NOW, THEREFORE, in consideration of the premises herein contained and for
other good and valuable consideration, the receipt and sufficiency of which
are mutually acknowledged, the Transferor, the Seller, the Issuer and the
Indenture Trustee hereby agree as follows:
Section 1. Subsequent Home Loans. The Transferor, the Seller, the Issuer
---------------------
and the Indenture Trustee hereby agree to the sale, transfer, assignment, set
over, conveyance and grant by the Transferor to the Seller, the sale,
transfer, assignment, set over, conveyance and grant by the Seller to the
Issuer and the Grant by the Issuer to the Indenture Trustee of the additional
home loans as described on Attachment 1 attached hereto (the "Subsequent Home
Loans") and the Home Loan Schedule attached hereto as Attachment 2 (the "Home
Loan Schedule"). The Home Loan Schedule shall supersede any Addition Notices
for any Subsequent Transfer Agreement insofar as the Home Loan Schedule
relates to the identification of Subsequent Home Loans transferred to the
Issuer.
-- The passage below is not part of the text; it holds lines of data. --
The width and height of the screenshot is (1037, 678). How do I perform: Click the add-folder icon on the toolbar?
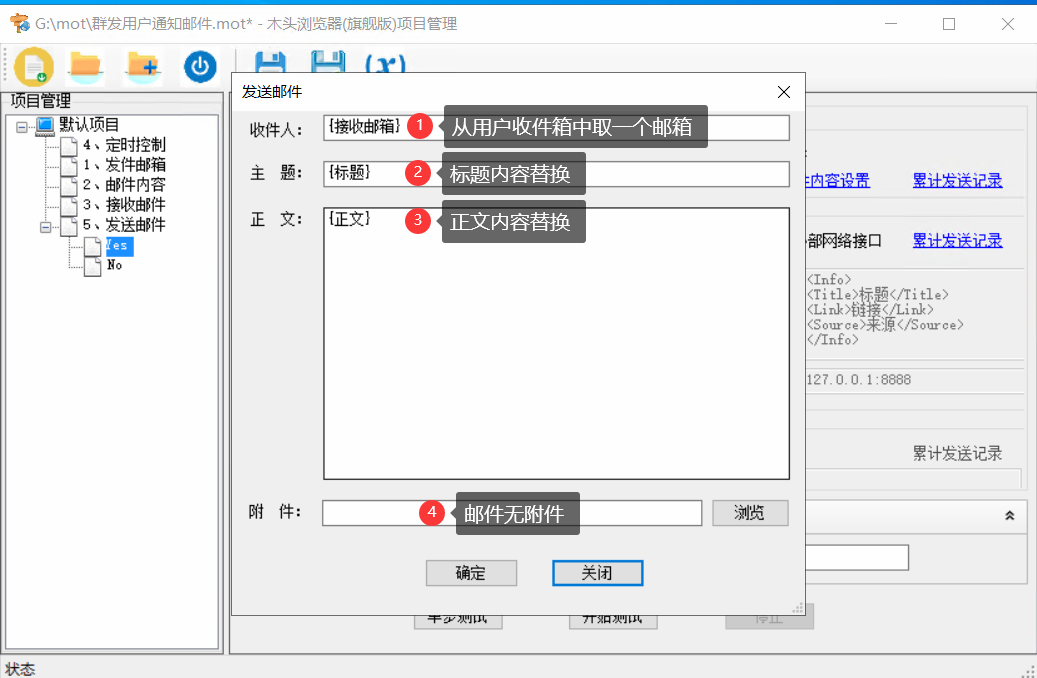143,66
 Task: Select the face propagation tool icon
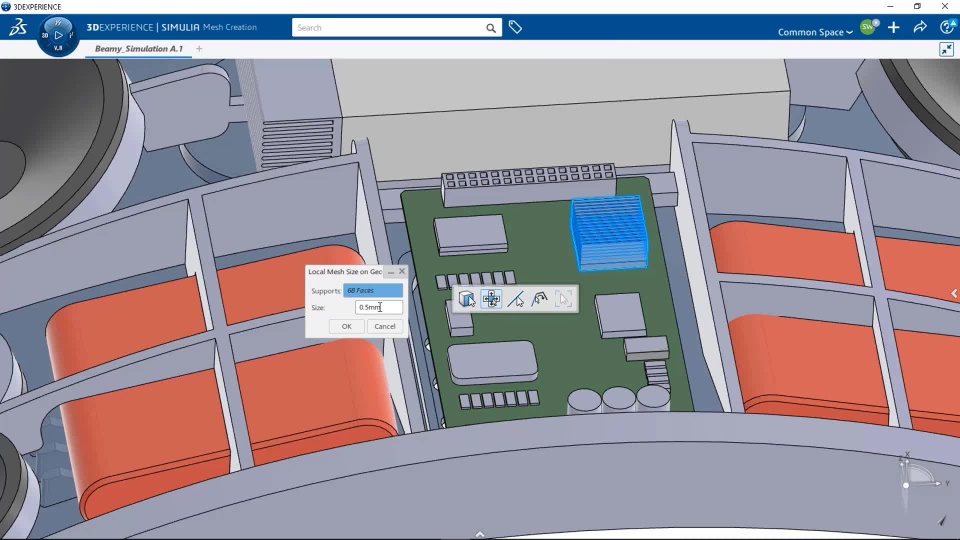[x=491, y=299]

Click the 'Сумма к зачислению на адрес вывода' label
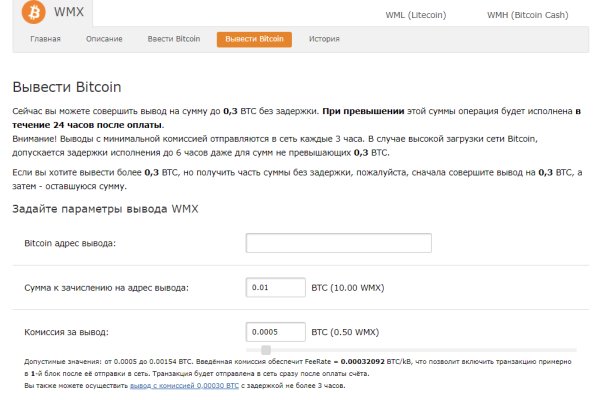(x=106, y=287)
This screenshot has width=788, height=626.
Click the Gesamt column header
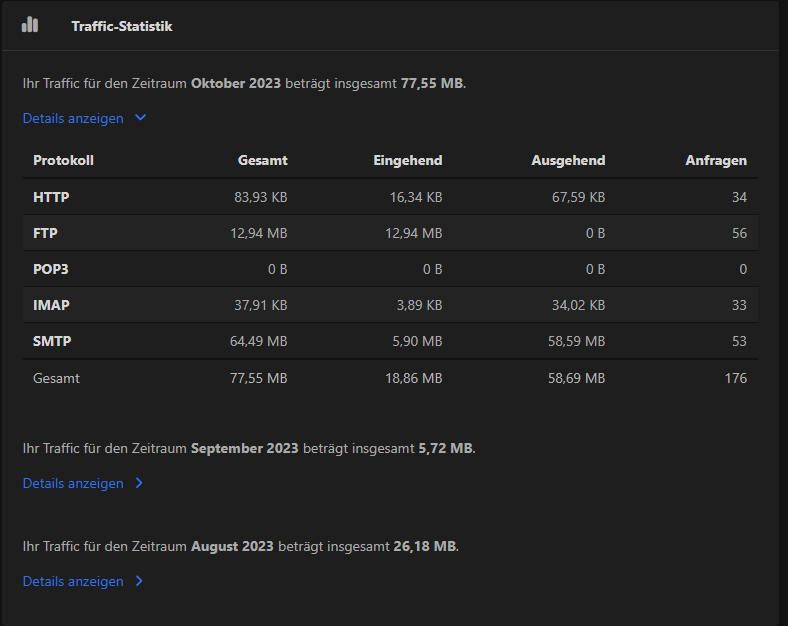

Capitalized terms used and not defined herein have the meanings
assigned to them in the Sale and Servicing Agreement.
Section 2. Sale by Transferor to Seller of Subsequent Home Loans. The
-----------------------------------------------------
Transferor does hereby sell, transfer, assign, set over, convey and Grant to
the Seller:
(i) all of the right, title and interest of the Transferor in and to
each Subsequent Home Loan identified on the Home Loan Schedule, including
without limitation, the Home Loans, the Servicer's Home Loan Files and
the Debt Instruments, and all payments on, and proceeds with respect to,
such Subsequent Home Loans received on and after the applicable Cut-Off
Date;
(ii) all right, title and interest of the Transferor in the
Mortgages on the properties securing the Subsequent Home Loans, if any,
including any Mortgaged Property acquired by or on behalf of the Seller
or its successor by foreclosure or deed in lieu of foreclosure or
otherwise;
(iii) all right, title and interest of the Transferor in and to any
rights in or proceeds from any insurance policies (including title
insurance policies) covering the Subsequent Home Loans, the related
Mortgaged Properties or the related Obligors and any amounts recovered
from third parties in respect of any Liquidated Home Loans; and (iv) all
the proceeds of each of the foregoing.
With respect to each Subsequent Home Loan, the Transferor has delivered
or caused to be delivered to the Seller, each item set forth in Section 2.02
of the Sale and Servicing Agreement. The transfer to the Seller by the
Transferor of the Subsequent Home Loans identified on the Mortgage Loan
Schedule shall be absolute and is intended by the Transferor and the Seller to
constitute and to be treated as an absolute conveyance and sale by the
Transferor. The expenses and costs relating to the delivery of the Subsequent
Home Loans, this Agreement and the Sale and Servicing Agreement shall be borne
by the Transferor. Additional terms of the sale, including the purchase price,
are set forth on Attachment 1 attached hereto.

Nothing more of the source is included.